TASK INSTRUCTIONS:
Could you repeat the entries below exactly, but only from the line with "Open the 首层 floor dropdown" through the line with "Task: Click render-blocking", and without any picture?

RECORDED DATA:
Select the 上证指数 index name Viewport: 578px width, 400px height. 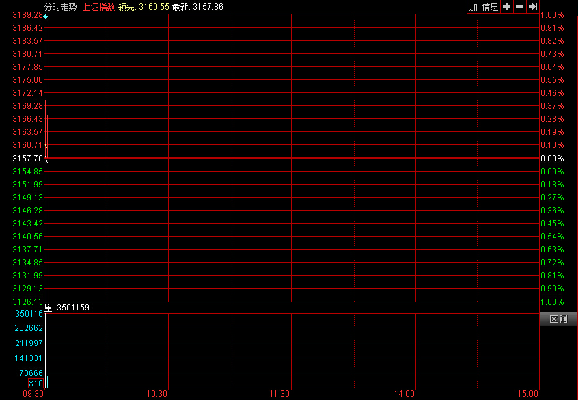[x=98, y=7]

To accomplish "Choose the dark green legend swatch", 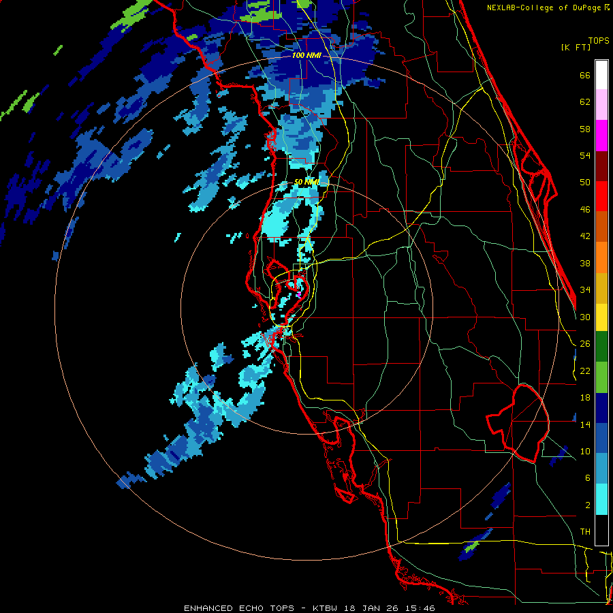I will [x=601, y=347].
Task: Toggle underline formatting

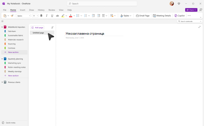Action: 52,16
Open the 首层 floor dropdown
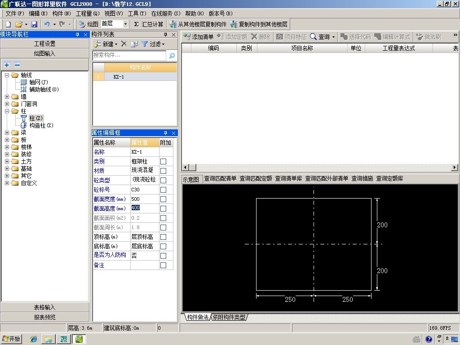460x345 pixels. [x=125, y=24]
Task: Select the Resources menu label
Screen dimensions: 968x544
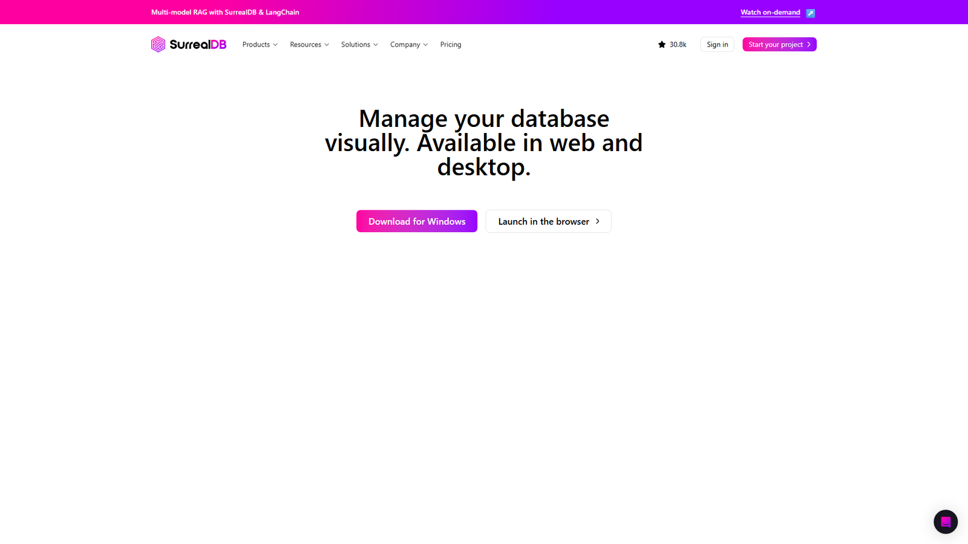Action: coord(306,45)
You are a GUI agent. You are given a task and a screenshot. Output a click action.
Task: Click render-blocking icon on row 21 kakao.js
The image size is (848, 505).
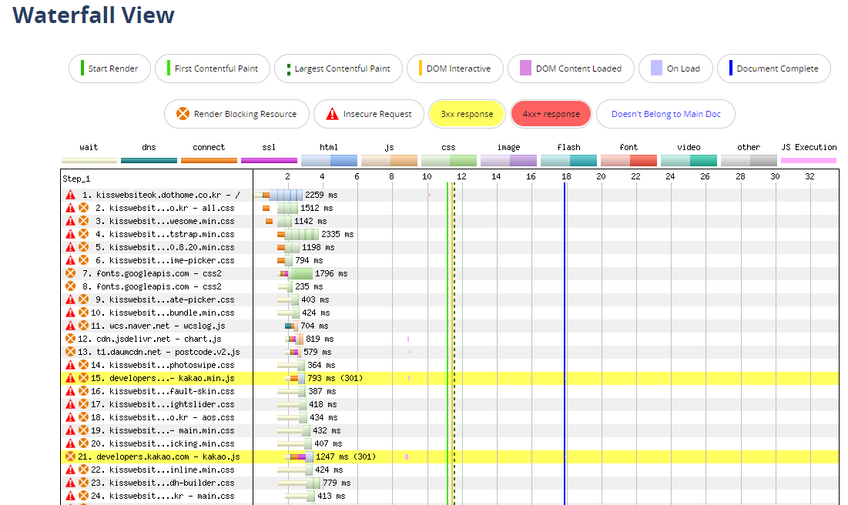click(71, 457)
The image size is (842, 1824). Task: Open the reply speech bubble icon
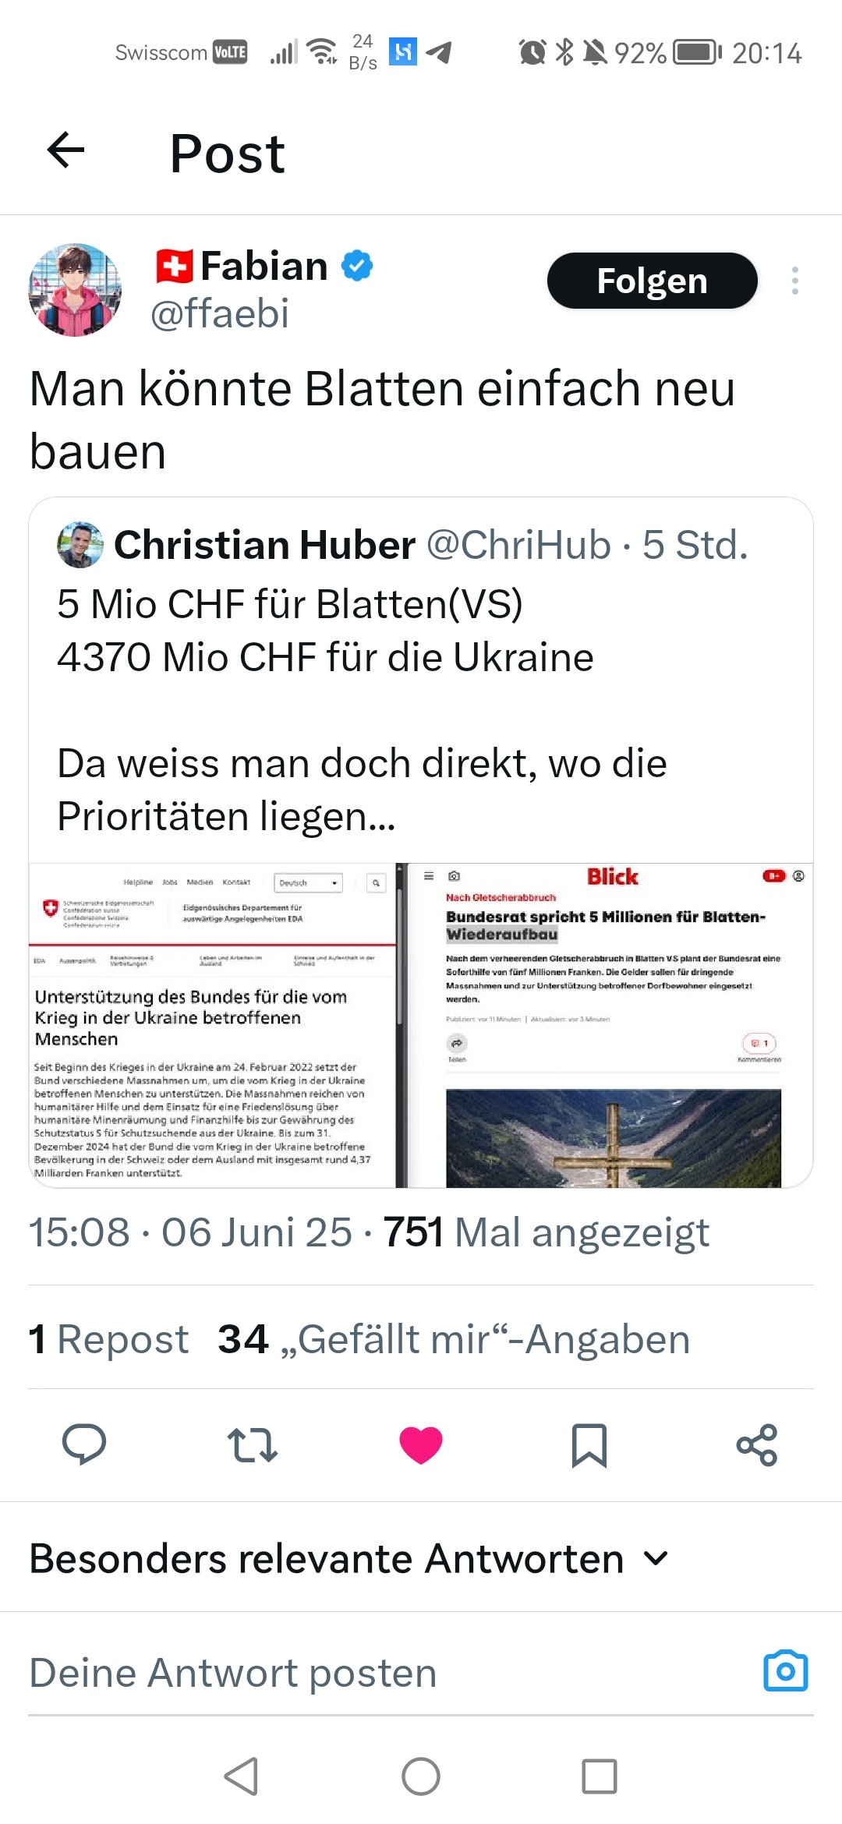84,1444
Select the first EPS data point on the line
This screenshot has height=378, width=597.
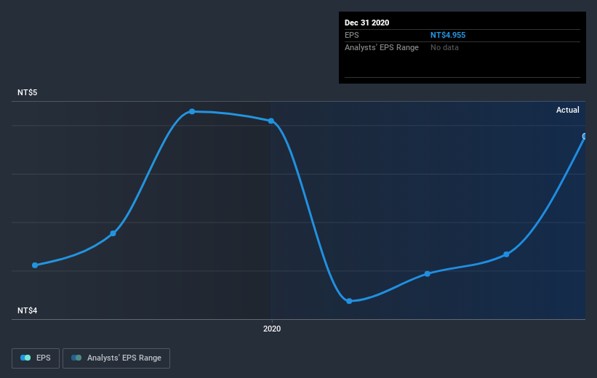pos(35,265)
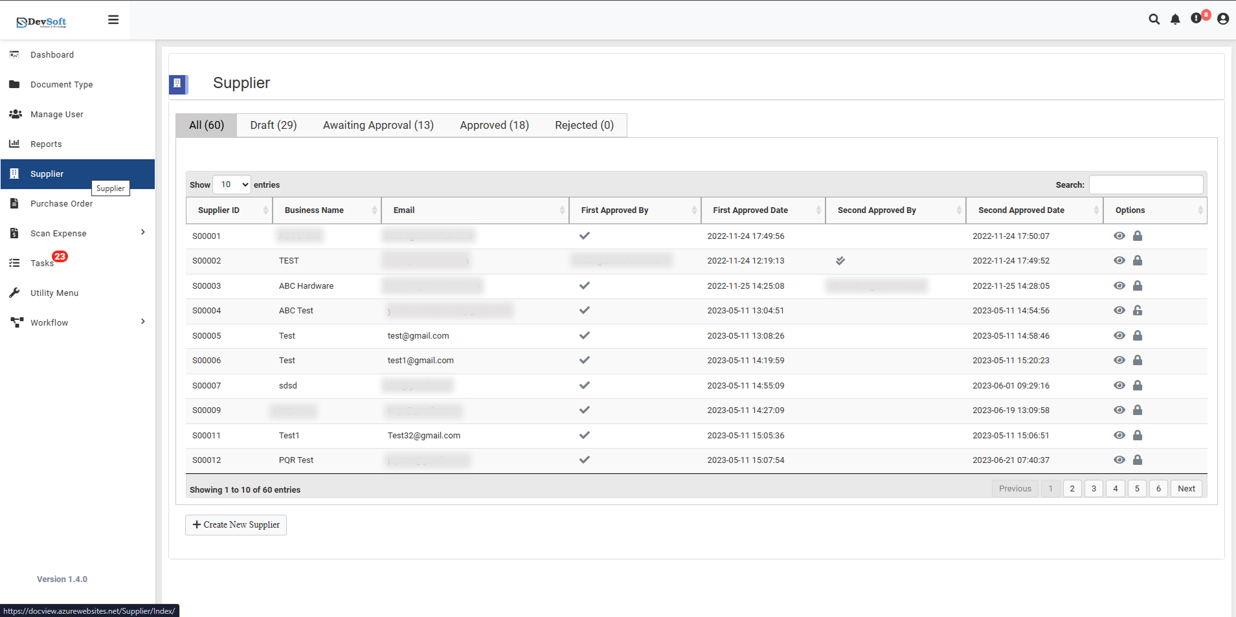Click the notification bell icon
1236x617 pixels.
coord(1175,19)
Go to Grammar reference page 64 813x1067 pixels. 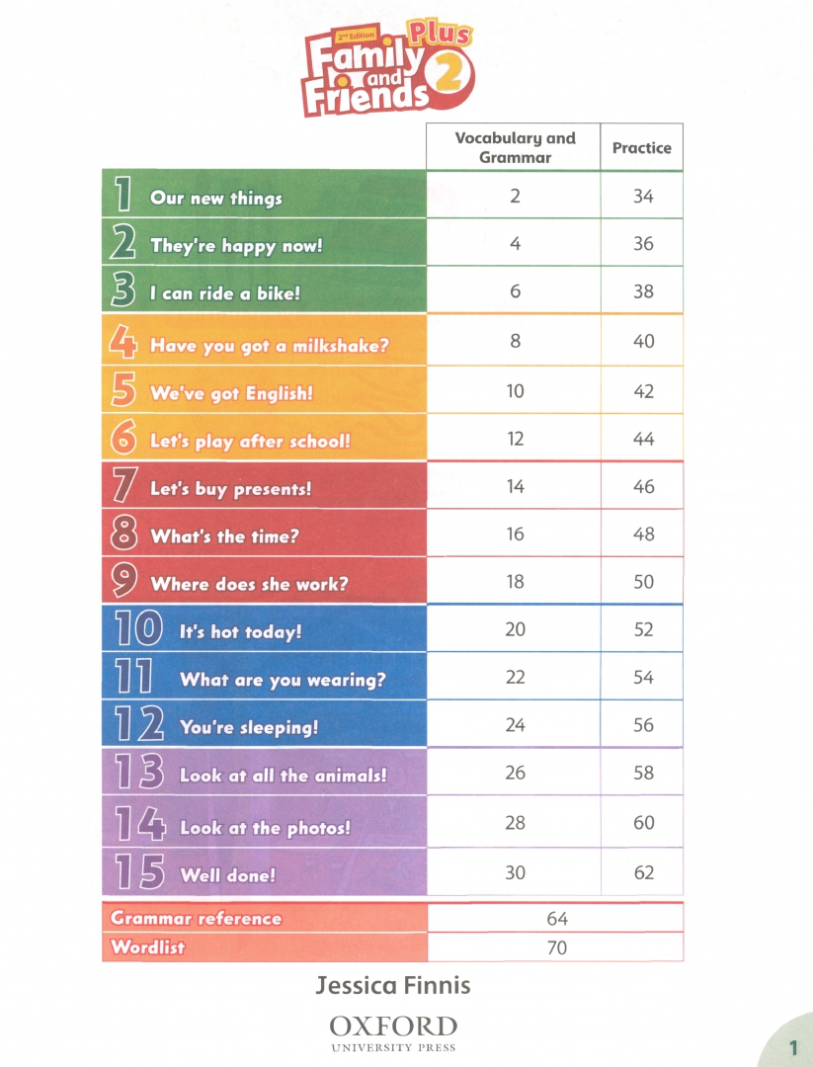392,917
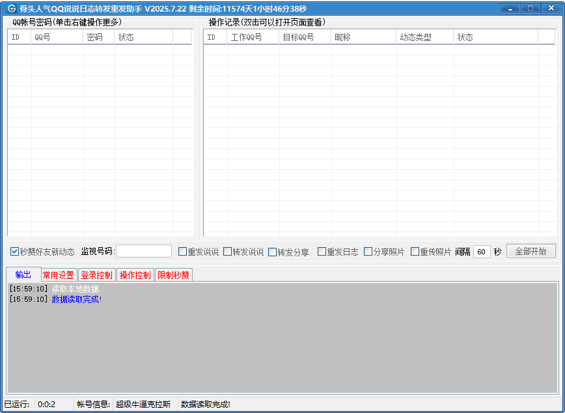The height and width of the screenshot is (413, 565).
Task: Open the 限制秒赞 tab
Action: (x=173, y=275)
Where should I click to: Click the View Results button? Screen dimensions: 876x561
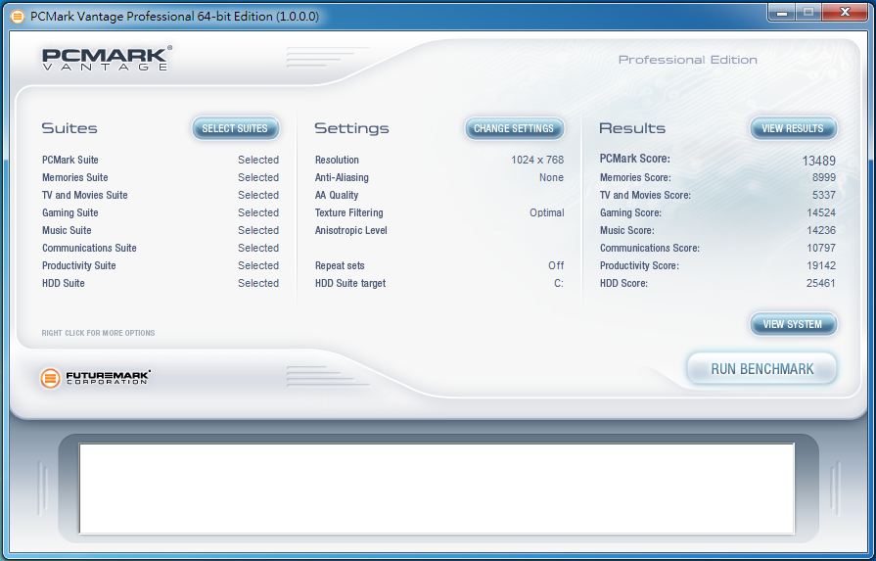(793, 128)
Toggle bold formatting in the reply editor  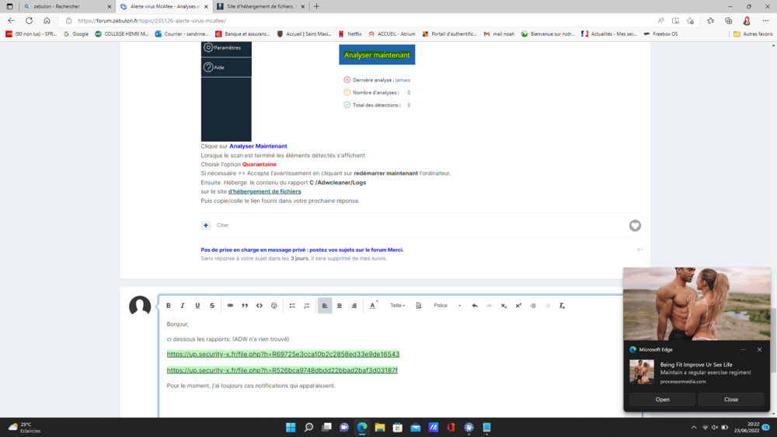tap(169, 306)
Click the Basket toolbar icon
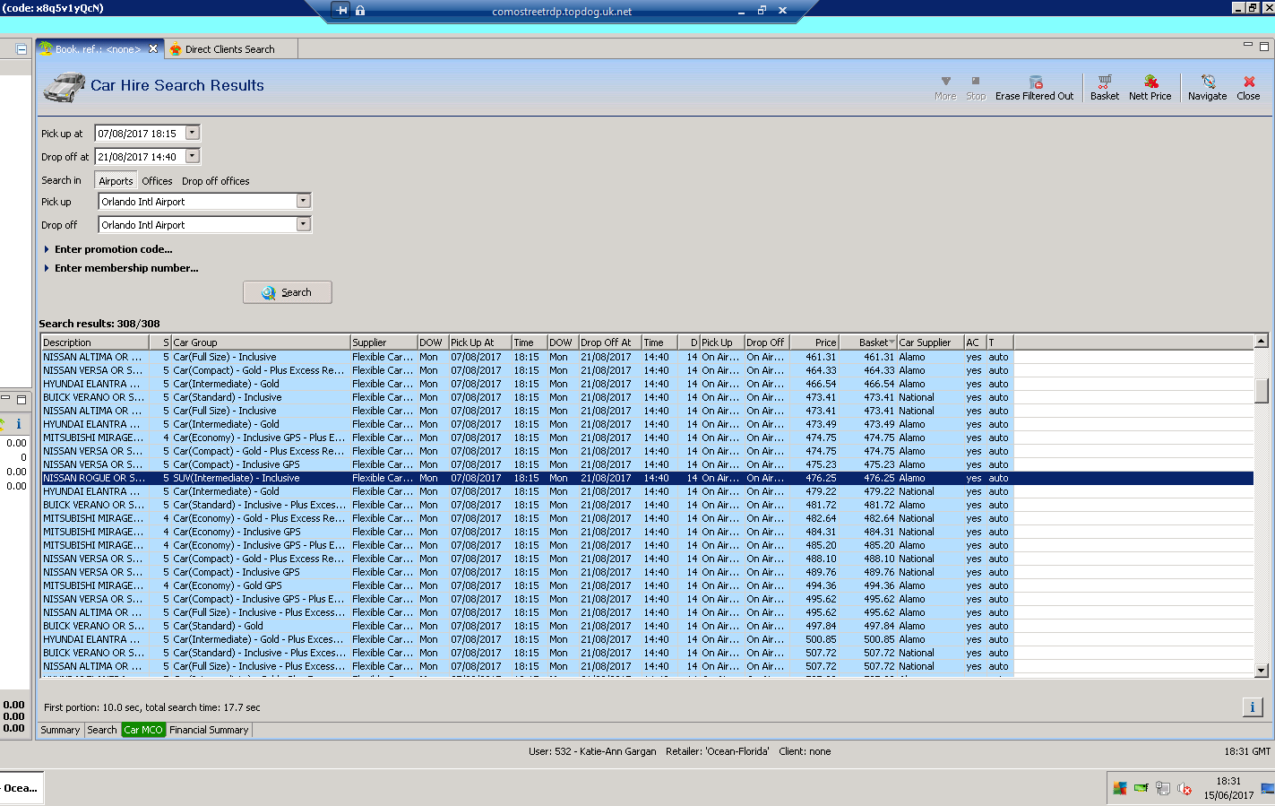The height and width of the screenshot is (806, 1275). tap(1104, 87)
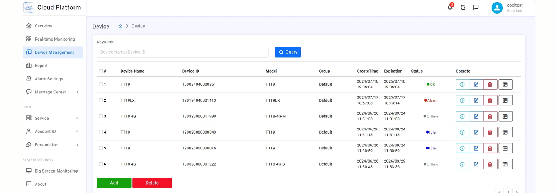Viewport: 556px width, 193px height.
Task: Toggle the select-all checkbox in table header
Action: [x=101, y=71]
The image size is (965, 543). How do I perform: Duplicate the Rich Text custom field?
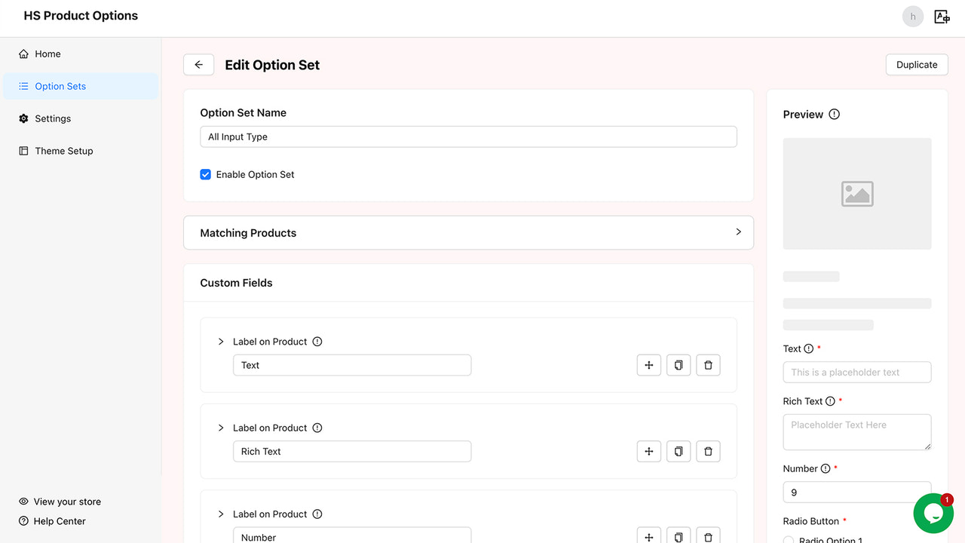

EXPECTED ANSWER:
Open the 首层 floor dropdown
460x345 pixels. [x=125, y=24]
Task: Select the Resources menu label
Screen dimensions: 968x544
Action: coord(306,45)
You are a GUI agent. You are given a task and a screenshot. Output a click action.
Task: Click render-blocking icon on row 21 kakao.js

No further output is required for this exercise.